The attacking Allied forces managed to sink the repair ship Hakkai Maru, transport Kenshin Maru, and army cargo ship Kosei Maru. They also damaged the aircraft transport Lyon Maru. Unfortunately we were not able to identify the hospital ship in the video. Any ideas?
Anonymous Harold K said...
The hospital ship is Tenno Maru, ex-RNethN Op ten Noort.
This NEI steamer was converted to a hospital ship by the Dutch in early 1942; just in time to be captured by the IJN. What I've read online states that there was indeed an incident in which it was strafed by USN fighters. Also that the ship was used by the IJN to transport mines while marked as a hospital ship. Tenno Maru survived the war only to be scuttled off the home islands by the IJN, setting off a legal battle with the Netherlands over compensation which was not settled until the 1970s.
Thank you very much Harold! Excellent information.

Below are two stills showing an Allied 4-engine bomber getting hit by a Zero, perhaps a Consolidated B-24 Liberator but see lower for Allied forces.

§ **Dataset excerpts**
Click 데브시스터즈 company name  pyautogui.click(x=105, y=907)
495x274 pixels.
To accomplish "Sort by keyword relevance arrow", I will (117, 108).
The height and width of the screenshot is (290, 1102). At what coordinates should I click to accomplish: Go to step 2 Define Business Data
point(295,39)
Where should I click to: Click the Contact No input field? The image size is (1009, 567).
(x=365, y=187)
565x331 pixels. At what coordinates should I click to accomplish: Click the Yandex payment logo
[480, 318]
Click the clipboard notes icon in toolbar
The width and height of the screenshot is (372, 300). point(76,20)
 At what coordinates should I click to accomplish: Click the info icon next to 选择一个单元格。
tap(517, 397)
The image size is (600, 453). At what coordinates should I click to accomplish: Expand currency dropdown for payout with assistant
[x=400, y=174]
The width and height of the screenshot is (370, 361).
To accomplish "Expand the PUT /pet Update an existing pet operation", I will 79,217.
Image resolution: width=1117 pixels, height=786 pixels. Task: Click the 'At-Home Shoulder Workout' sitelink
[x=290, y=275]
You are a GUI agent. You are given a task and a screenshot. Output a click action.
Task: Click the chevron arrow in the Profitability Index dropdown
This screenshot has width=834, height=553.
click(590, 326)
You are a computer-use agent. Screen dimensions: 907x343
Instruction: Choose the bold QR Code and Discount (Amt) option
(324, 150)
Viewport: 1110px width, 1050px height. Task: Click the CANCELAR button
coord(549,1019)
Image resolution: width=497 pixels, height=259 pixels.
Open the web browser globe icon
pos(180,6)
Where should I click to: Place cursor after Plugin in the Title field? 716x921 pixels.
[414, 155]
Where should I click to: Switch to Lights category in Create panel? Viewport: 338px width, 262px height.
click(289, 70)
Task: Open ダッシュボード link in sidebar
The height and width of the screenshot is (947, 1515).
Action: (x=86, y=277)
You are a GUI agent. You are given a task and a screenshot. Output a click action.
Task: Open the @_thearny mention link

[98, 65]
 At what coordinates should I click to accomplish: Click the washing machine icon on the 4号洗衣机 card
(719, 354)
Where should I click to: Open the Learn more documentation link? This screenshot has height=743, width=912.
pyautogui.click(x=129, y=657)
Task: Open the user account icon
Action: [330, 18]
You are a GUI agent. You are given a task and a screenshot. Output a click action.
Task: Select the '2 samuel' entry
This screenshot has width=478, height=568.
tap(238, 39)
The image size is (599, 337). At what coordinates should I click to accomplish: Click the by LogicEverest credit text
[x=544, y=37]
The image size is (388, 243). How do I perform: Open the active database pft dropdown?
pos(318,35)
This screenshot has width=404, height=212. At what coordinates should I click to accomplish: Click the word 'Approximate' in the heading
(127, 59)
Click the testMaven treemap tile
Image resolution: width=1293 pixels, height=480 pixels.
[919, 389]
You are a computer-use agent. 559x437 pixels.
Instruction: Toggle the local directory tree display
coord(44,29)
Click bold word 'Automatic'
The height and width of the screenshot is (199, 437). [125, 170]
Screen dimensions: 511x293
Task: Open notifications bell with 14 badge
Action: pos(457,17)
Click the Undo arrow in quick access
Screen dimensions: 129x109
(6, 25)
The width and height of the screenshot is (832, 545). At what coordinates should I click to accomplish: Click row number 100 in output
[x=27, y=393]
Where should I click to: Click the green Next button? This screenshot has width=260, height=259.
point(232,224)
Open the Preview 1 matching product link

§ **PROMPT**
Resume the blog thread about the Allied attack footage and the hospital ship Tenno Maru, continuing after its last sentence.

§ **EXERCISE RESPONSE**
The narrator identified this Allied aircraft as a Curtiss P-40 Warhawk. Again see lower.

 The air battle was over in about 30 minutes and the Zeros started returning from 11:30.

Zero pilots are equally divided between those who prefer the Model 52 due to the higher speed and those who prefer the Model 22 due to the balance in maneuverability and speed. Note the fuel truck in the background.

The tail number is visible; "9-112"

Excellent shots for a diorama showing how ground crew climbed on the Zero.

Bullet holes from enemy aircraft.

Immediately upon arrival the aircraft were rearmed and refueled.

The pilots have gathered in front of a rather dilapidated building. Note the score board on the right in front of water (?) drums.

Commanders and other high ranking officers discuss the results of the day with the pilots.

All pilots wear the same uniform, the summer model of 1942, and the Type 97 parachute except for the pilot on the left hand corner who is wearing a much brighter shirt (?) or maybe an older type of uniform.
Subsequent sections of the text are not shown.